Muitas das contas falsas da campanha no X, Instagram e Facebook se passaram por estudantes americanos fictícios, cidadãos preocupados e constituintes locais. As contas partilhavam artigos e estatísticas que apoiavam a posição de Israel na guerra.
A operação concentrou-se em mais de uma dezena de membros do Congresso, muitos dos quais são negros e democratas, segundo análise do FakeReporter. O deputado Ritchie Torres, um democrata de Nova Iorque que fala abertamente sobre as suas opiniões pró-Israel, foi alvo, além de Jeffries e Warnock.
Algumas das contas falsas responderam às postagens de Torres no X comentando sobre o anti-semitismo nos campi universitários e nas principais cidades dos EUA. Em resposta a uma postagem de Torres em 8 de dezembro no X sobre segurança contra incêndio, uma conta falsa respondeu: “O Hamas está perpetrando o conflito”, referindo-se ao grupo militante islâmico. A postagem incluía uma hashtag que dizia que os judeus estavam sendo perseguidos.
No Facebook, as contas falsas foram postadas na página pública do Sr. Jeffries perguntando se ele tinha visto uma reportagem sobre a contratação de membros do Hamas pelas Nações Unidas em Gaza.
Torres, Jeffries e Warnock não responderam aos pedidos de comentários.
A campanha também criou três sites de notícias falsas com nomes como Non-Agenda e UnFold Magazine, que roubaram e reescreveram material de meios de comunicação como CNN e The Wall Street Journal para promover a posição de Israel durante a guerra, de acordo com a análise do FakeReporter. Contas falsas no Reddit eram vinculadas a artigos nos chamados sites de notícias para ajudar a promovê-los.
O esforço foi desleixado. As fotos de perfil usadas em algumas contas às vezes não correspondiam às personas fictícias que cultivavam, e a linguagem usada nas postagens era afetada.
Em pelo menos dois casos, contas com fotos de perfil de homens negros postaram sobre ser uma “mulher judia de meia-idade”. Em 118 postagens em que as contas falsas compartilhavam artigos pró-Israel, a mesma frase apareceu: “Tenho que reavaliar minhas opiniões devido a essas novas informações”.
Na semana passada, Meta e OpenAI publicaram relatórios atribuindo a campanha de influência ao Stoic. meta disse removeu 510 contas do Facebook, 11 páginas do Facebook, 32 contas do Instagram e um grupo do Facebook vinculado à operação. A OpenAI disse que Stoic criou personagens e biografias fictícias destinadas a substituir pessoas reais em serviços de mídia social usados em Israel, Canadá e Estados Unidos para postar mensagens anti-islâmicas. Muitas das postagens permanecem no X.

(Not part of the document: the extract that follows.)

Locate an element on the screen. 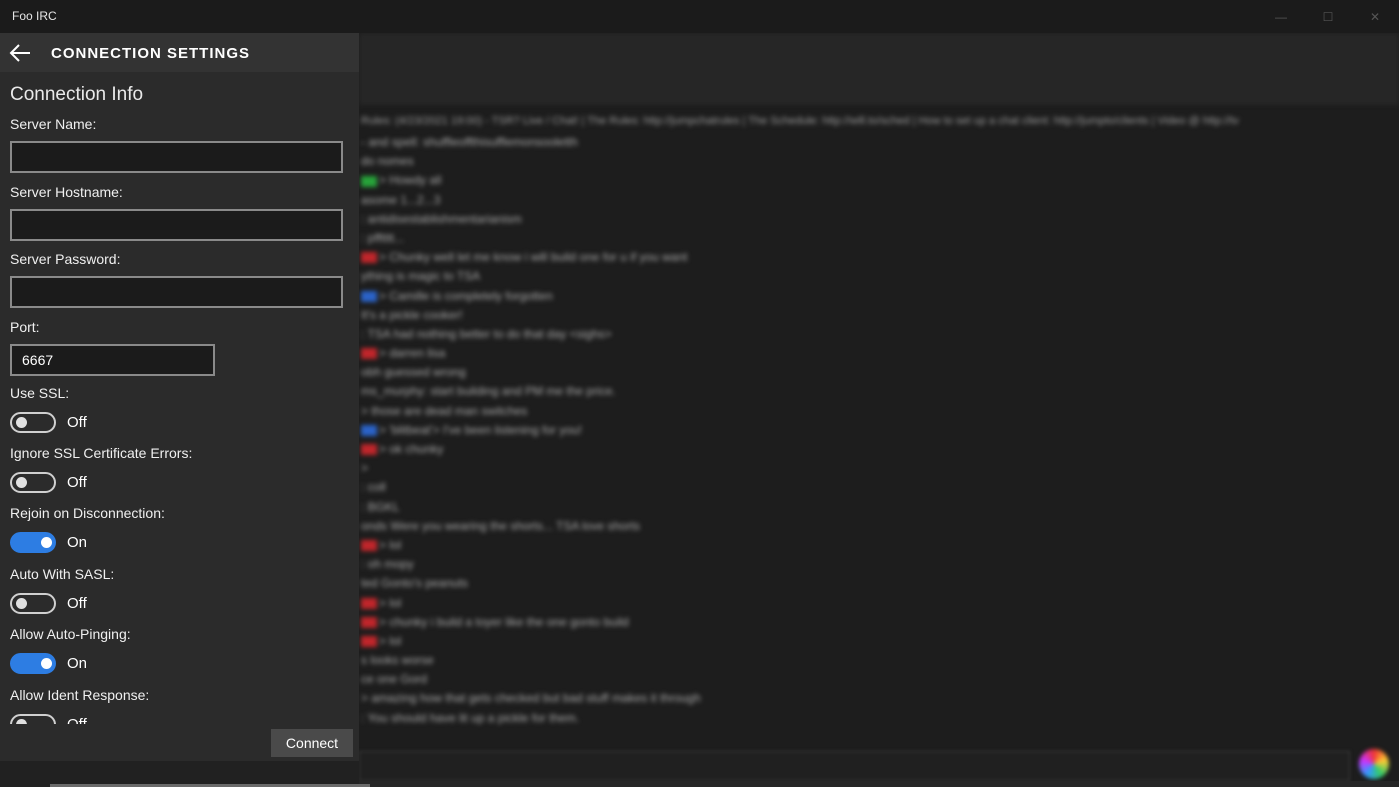 The height and width of the screenshot is (787, 1399). server-hostname-input is located at coordinates (176, 225).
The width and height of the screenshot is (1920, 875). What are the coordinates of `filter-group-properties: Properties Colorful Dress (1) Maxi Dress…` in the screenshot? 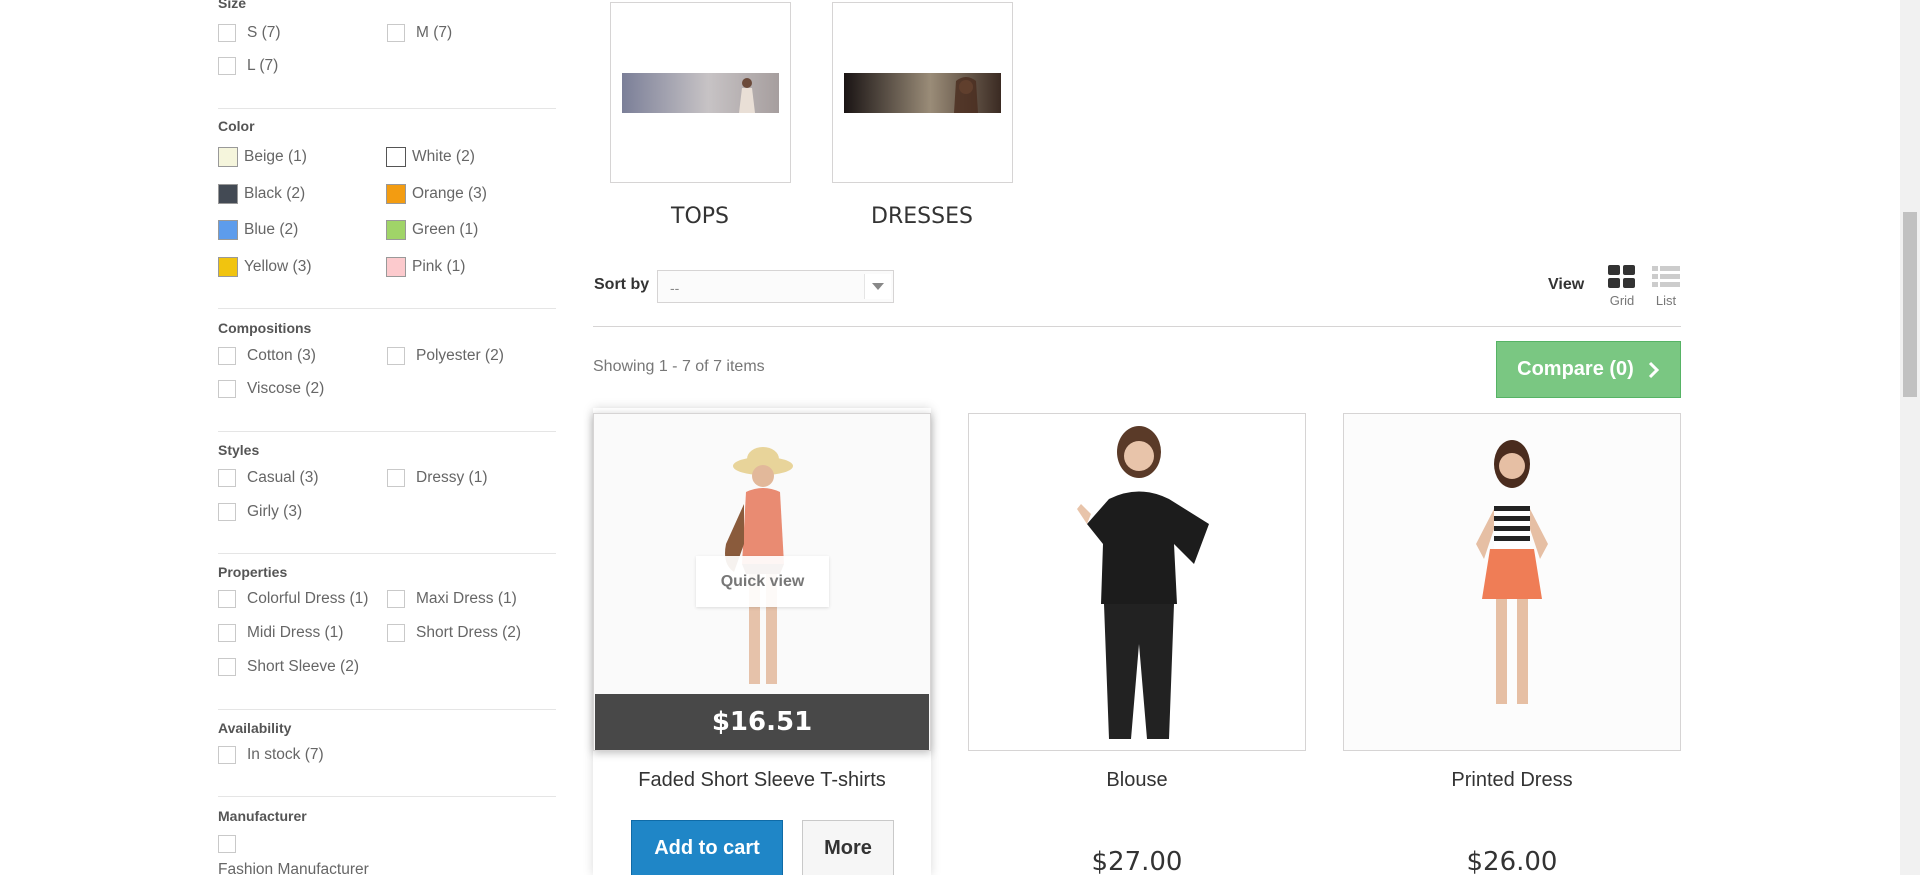 It's located at (387, 632).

X não respondeu a um pedido de comentário.
Na sua página do LinkedIn, a Stoic promoveu a sua capacidade de executar campanhas apoiadas pela IA “À medida que olhamos para o futuro, fica claro que o papel da IA nas campanhas políticas está prestes a dar um salto transformador, remodelando a forma como as campanhas são estrategizadas, executadas e avaliadas”, disse. escreveu.
Na sexta-feira, Stoic havia removido essas postagens do LinkedIn.